Stavo rischiando la peritonite
Pensavo fosse stress: all’epoca vivevo una situazione sentimentale molto pesante, perché mi ero allontanato dalla donna che amavo. Preferivo dare la colpa a questi fatti, piuttosto che pensare a un problema fisico. Poi guardai in faccia la realtà.

Alle otto di sera arrivò un chirurgo. Mi visitò e mi fece capire che non gli sembrava una cosa da nulla.
“Le faccio un’iniezione e vediamo domani come va”, mi disse senza crederci troppo. Aveva ragione.
Alle sei del mattino, quando venne a prelevarmi l’ambulanza, le mia urla si sentirono per tutto l’albergo. “Lei è maggiorenne, dev’essere operato, è d’accordo?”, incalzò il medico del pronto soccorso. E che c’era da esitare? Firmai tremando il consenso informato. Quindi, il nulla. Le luci che ti sparano addosso quando sei sul lettino operatorio, l’ago nella vena, il terrore di non risvegliarti e la consapevolezza che per un certo tempo è come essere morto.
Il chirurgo mi tolse venti centimetri di intestino, un intero pezzo ormai andato in necrosi. Avevo una diverticolite. Nel mio caso acuta. Significa che una parte di intestino si era perforata e mi stava facendo venire una peritonite. Mi ripresi prestissimo e ai primi di maggio, ancora con i punti di sutura, tornai a Napoli per festeggiare il compleanno con mia madre. Un mese dopo tenni il primo concerto, a Siracusa, per la festa della Polizia. Avevo quasi dimenticato la brutta esperienza. Rimuovere serve a non farti divorare dall’ansia.

◆ ◆ ◆ ◆

ESERCIZI DA SVOLGERE:
(1) Secondo il testo sull'operazione all'intestino, quanti centimetri di intestino furono asportati dal chirurgo?
(2) Prosegui il testo sull'operazione all'intestino, ripartendo subito dopo l'ultima frase.
Le righe che seguono provengono da un'altra fonte.

BLOCCO DATI:
◆ ◆ ◆ ◆

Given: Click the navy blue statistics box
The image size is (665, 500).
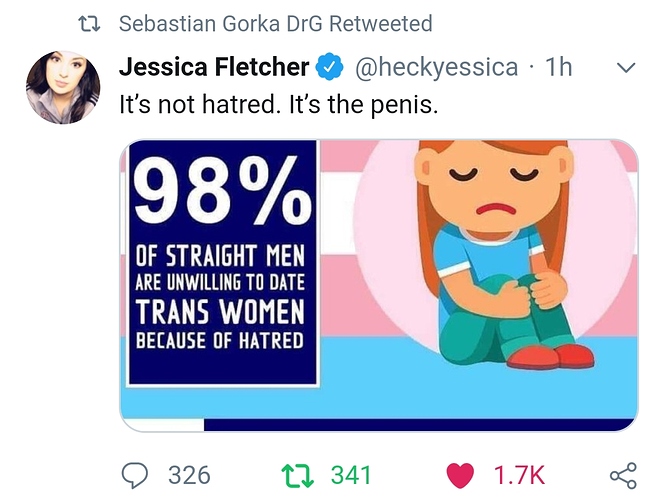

◆ ◆ ◆ ◆

ELENCO DELLE RISPOSTE:
(1) Venti centimetri.

(2)
Sotto i ferri la seconda volta
Ma i medici di Milano me l’avevano detto: “Guardi che tra le complicanze ci sono le aderenze”. Diamine, dovrebbe capitare proprio a me di finire un’altra volta sotto i ferri? E invece sì.
Stavolta i dolori si fecero sentire a Ischia. Agosto, le tre di notte. Rientrai in albergo affamato e mi avventai su un tramezzino e due babà, innaffiati da una birra gelata. Dopo poche ore e una corsa in aliscafo, rieccomi in sala operatoria, clinica Ruesh di Napoli. Ancora riabilitazione.
Reagii richiamando all’ordine tutte le forze fisiche di un uomo sano che fa sport e che ci tiene alla forma fisica. Sudate sul tapis roulant se non puoi uscire, corse all’aperto e finanche la boxe a cui mi aveva iniziato un caro amico, Patrizio Oliva. Con lui ci avevo provato durante uno spettacolo su Marcel Cerdan, il grande amore di Edith Piaf, e scoprii che mi restituiva benessere.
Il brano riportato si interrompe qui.